Dataset records →
____________________

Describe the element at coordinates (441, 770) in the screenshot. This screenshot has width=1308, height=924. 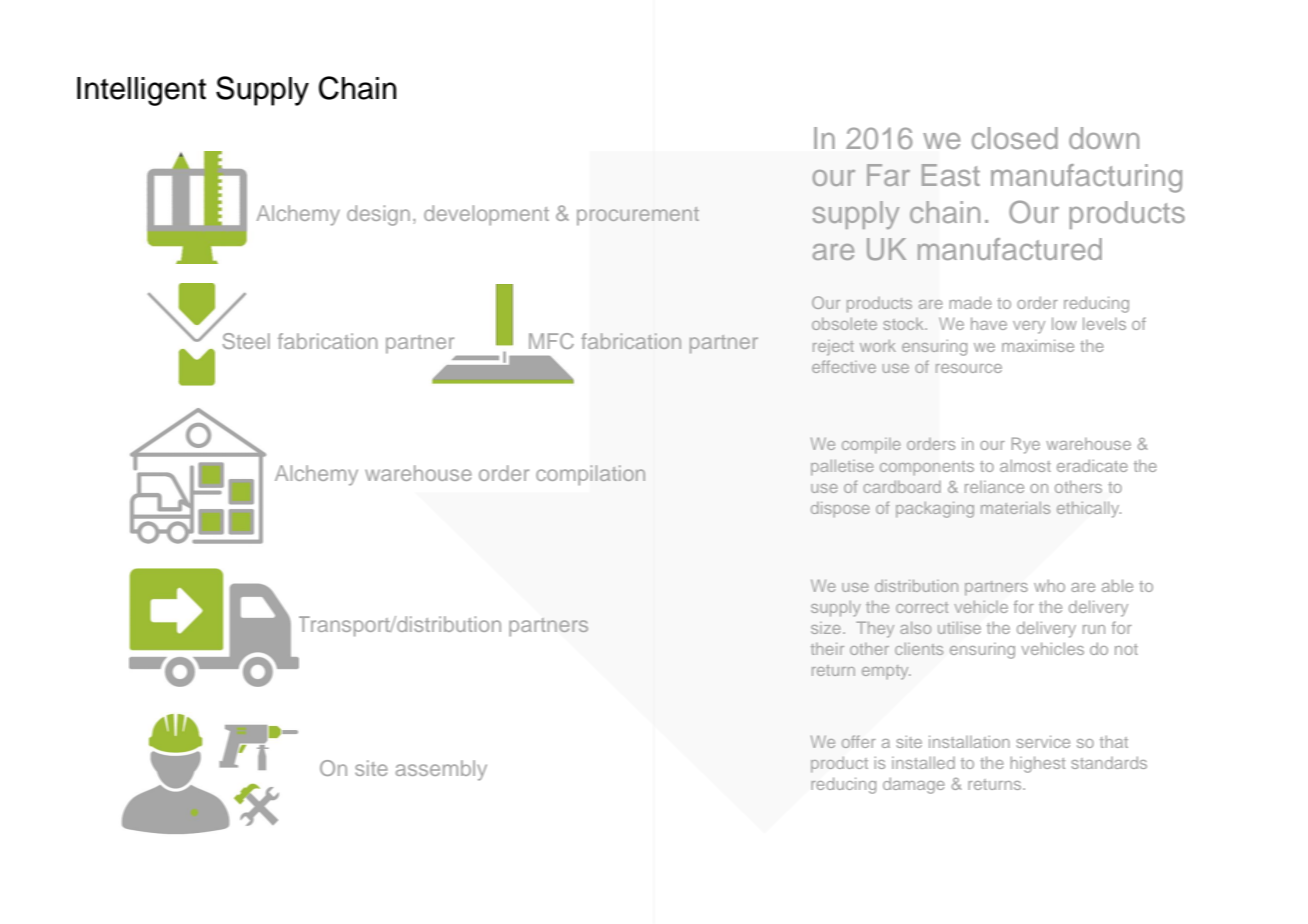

____________________

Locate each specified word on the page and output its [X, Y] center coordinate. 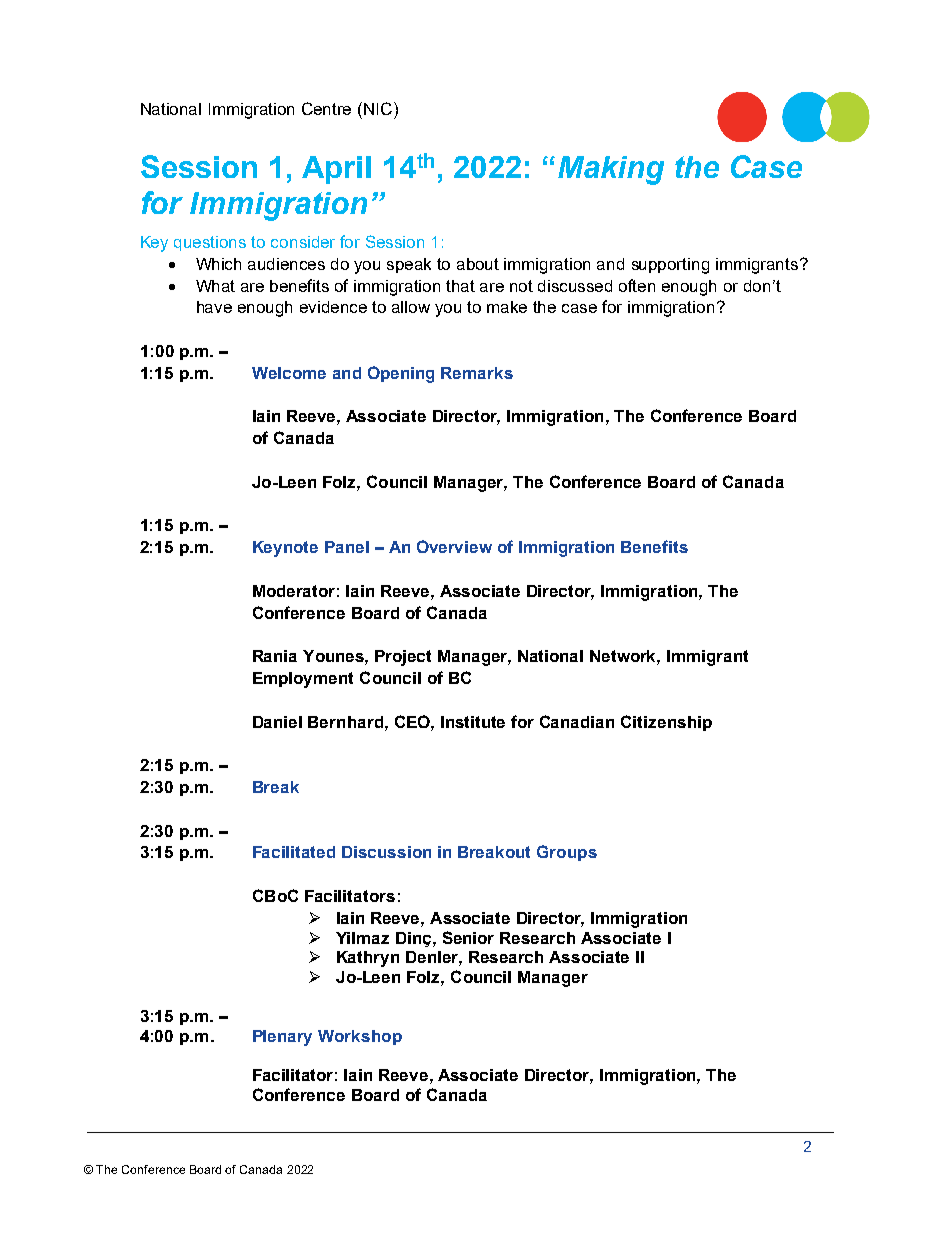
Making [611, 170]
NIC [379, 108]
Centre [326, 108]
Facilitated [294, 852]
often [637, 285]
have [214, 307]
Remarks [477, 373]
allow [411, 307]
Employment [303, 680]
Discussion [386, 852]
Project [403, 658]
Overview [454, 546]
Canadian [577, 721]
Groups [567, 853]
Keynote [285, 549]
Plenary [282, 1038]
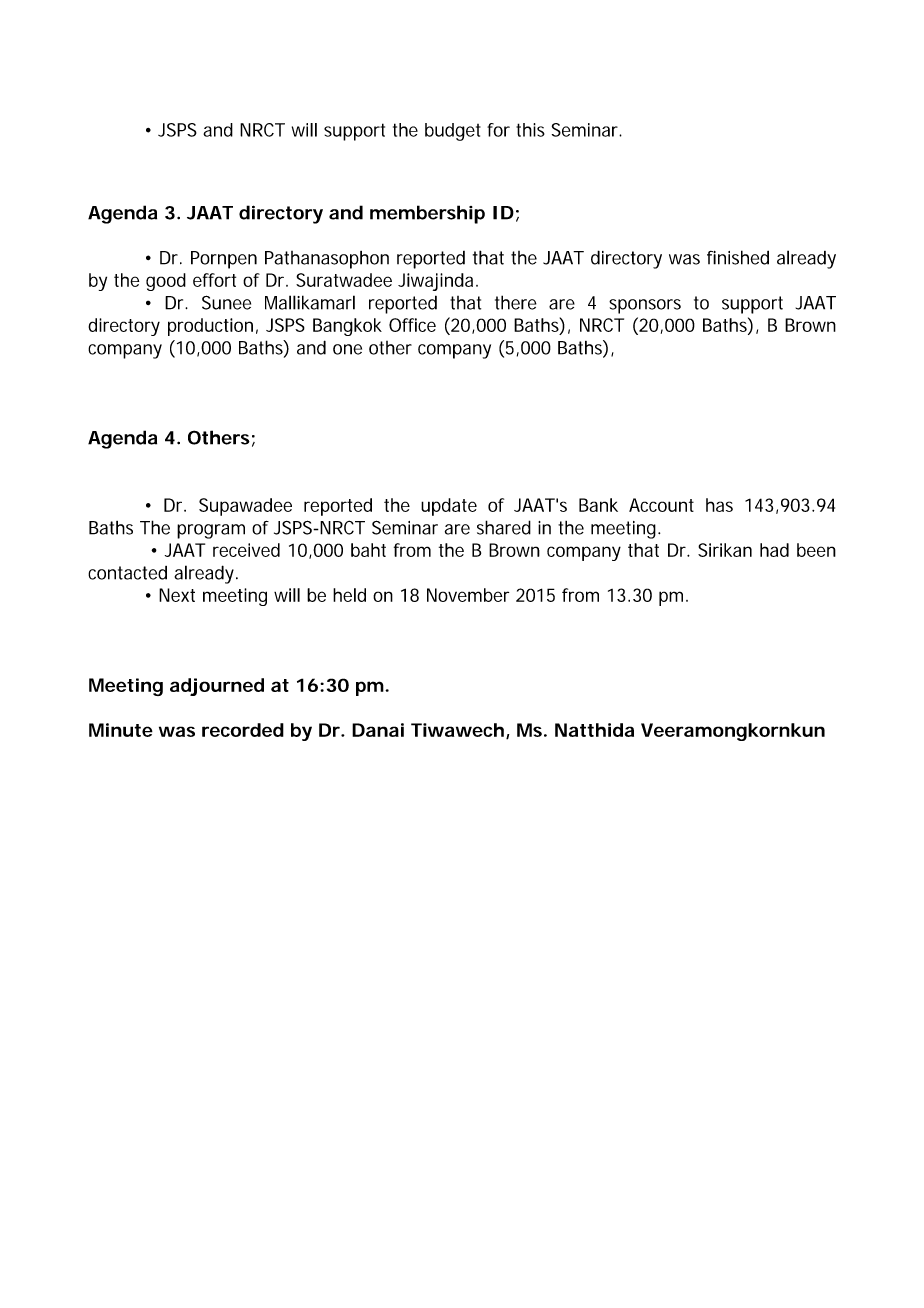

____________________

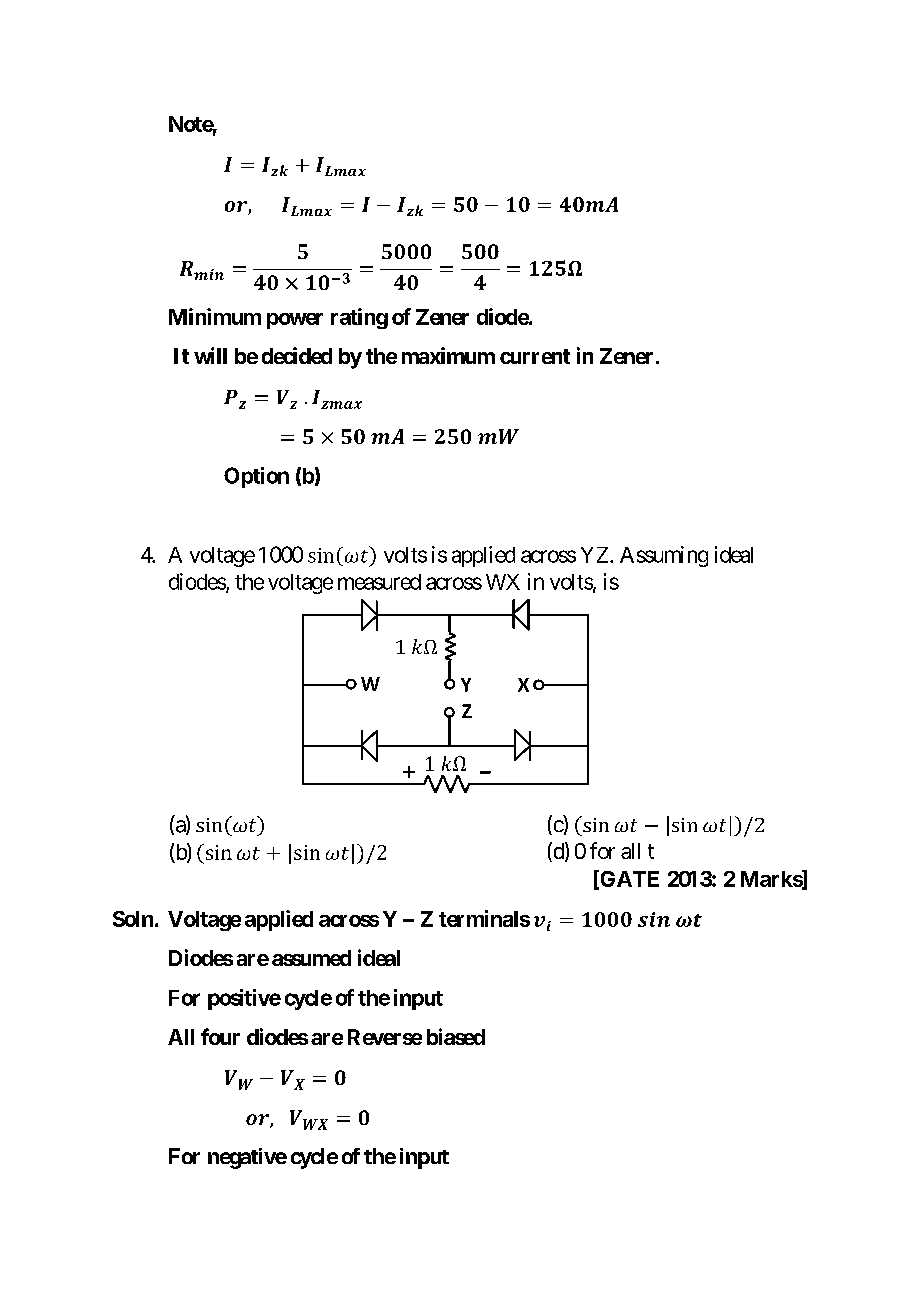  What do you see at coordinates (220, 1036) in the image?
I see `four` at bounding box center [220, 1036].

____________________

Recast the data from the line containing "Centre [326, 108]" through the line containing "Plenary [282, 1038]" as a two-column CSV headed word and coordinates, one row per line, with each value in its own quoted field and any line breaks turned into spaces.

Output for this exercise →
word,coordinates
"Centre","[326, 108]"
"Facilitated","[294, 852]"
"often","[637, 285]"
"have","[214, 307]"
"Remarks","[477, 373]"
"allow","[411, 307]"
"Employment","[303, 680]"
"Discussion","[386, 852]"
"Project","[403, 658]"
"Overview","[454, 546]"
"Canadian","[577, 721]"
"Groups","[567, 853]"
"Keynote","[285, 549]"
"Plenary","[282, 1038]"